> **Task prompt**
Return the line containing "Open Franklin Bitcoin ETF (EZBC) link" and every line beneath it through the end of the entries below, unchanged. Pictures stay out.

> **Given records**
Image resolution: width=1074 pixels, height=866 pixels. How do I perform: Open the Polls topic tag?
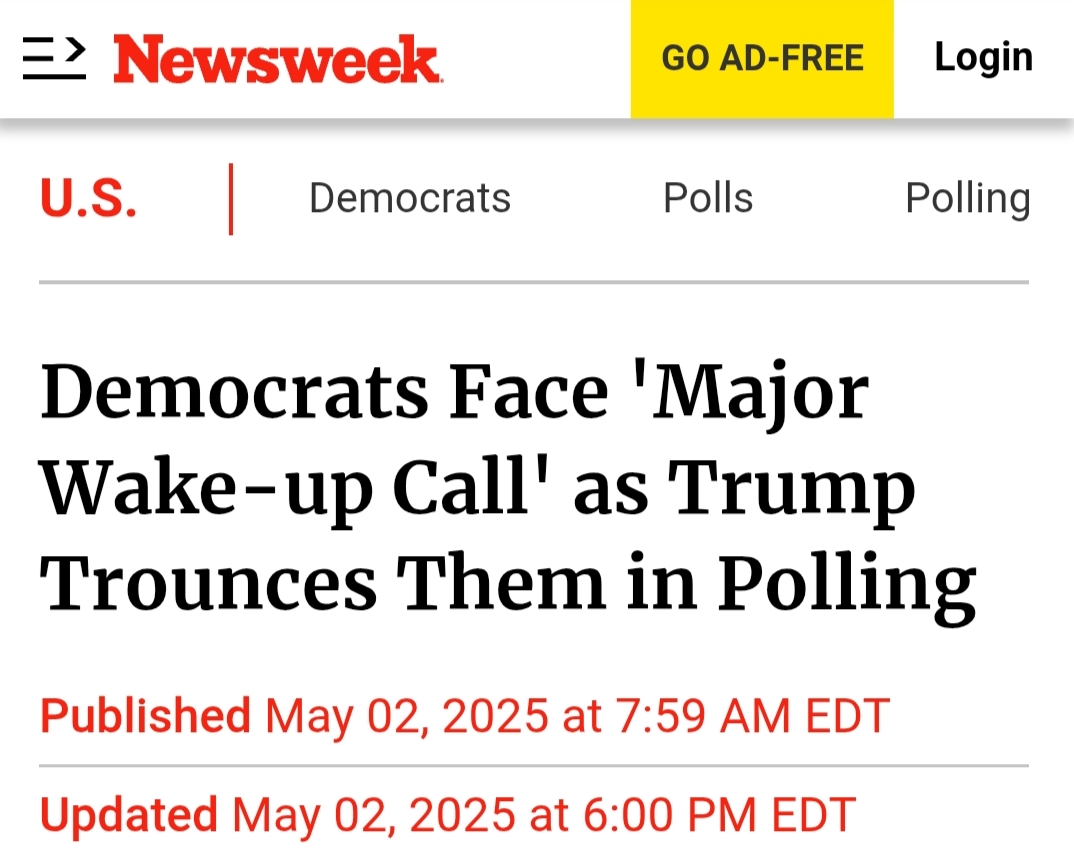(x=708, y=198)
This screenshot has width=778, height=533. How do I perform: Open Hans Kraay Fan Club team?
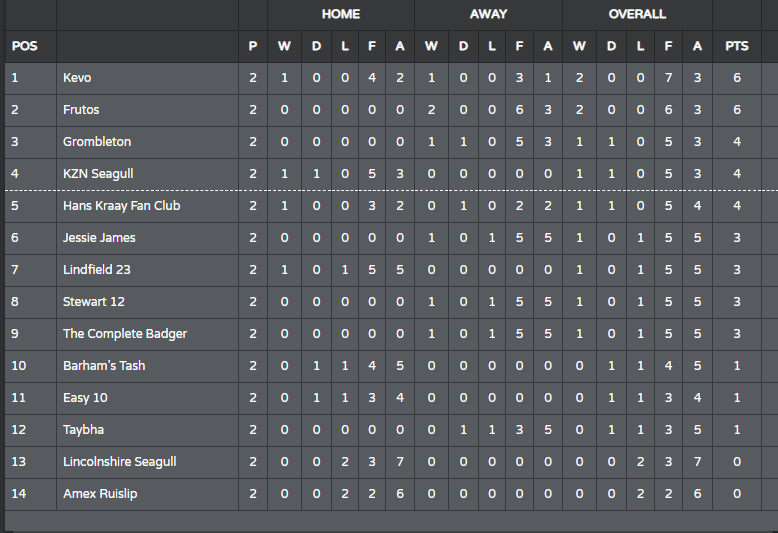122,206
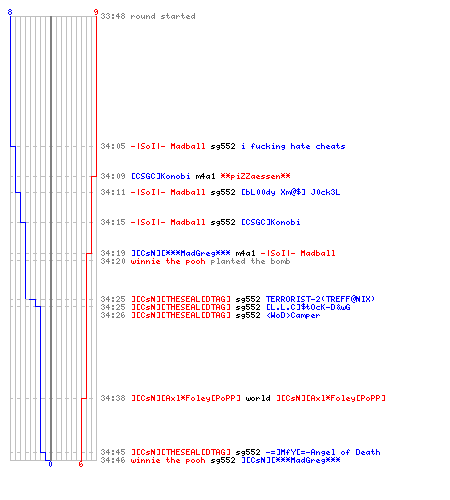Select victim -=]MfY[=-Angel of Death
This screenshot has width=450, height=500.
tap(323, 452)
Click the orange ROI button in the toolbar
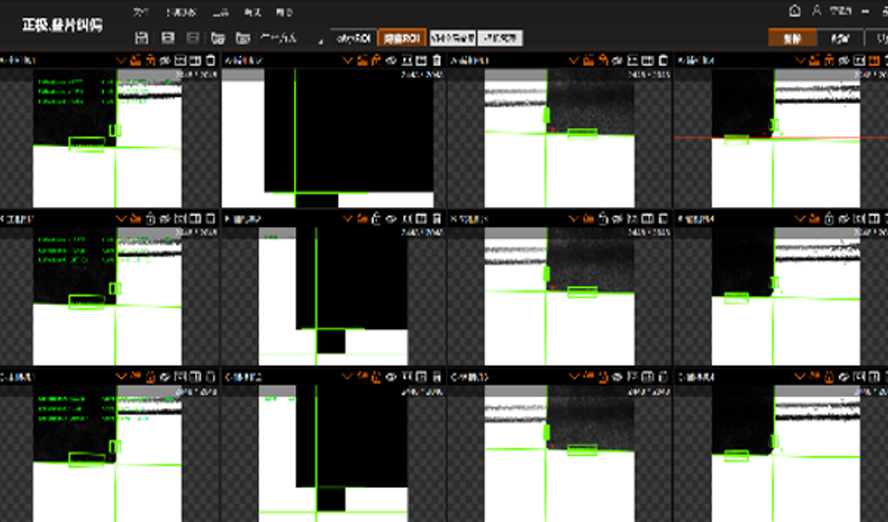The height and width of the screenshot is (522, 888). 402,38
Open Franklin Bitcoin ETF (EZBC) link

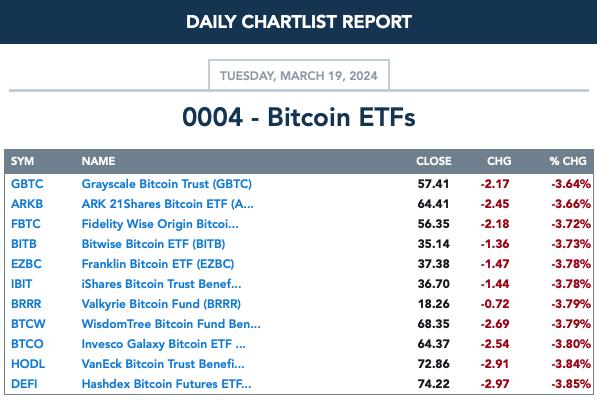(158, 264)
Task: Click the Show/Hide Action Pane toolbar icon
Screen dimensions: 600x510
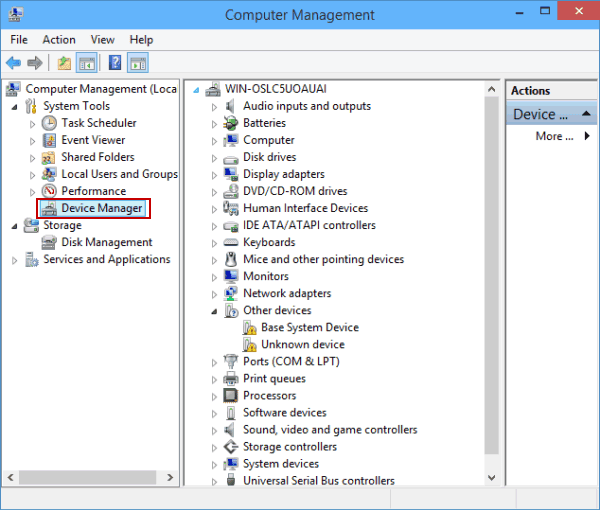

> **Your solution**
Open Franklin Bitcoin ETF (EZBC) link

(158, 264)
Task: Click the Show/Hide Action Pane toolbar icon
Screen dimensions: 600x510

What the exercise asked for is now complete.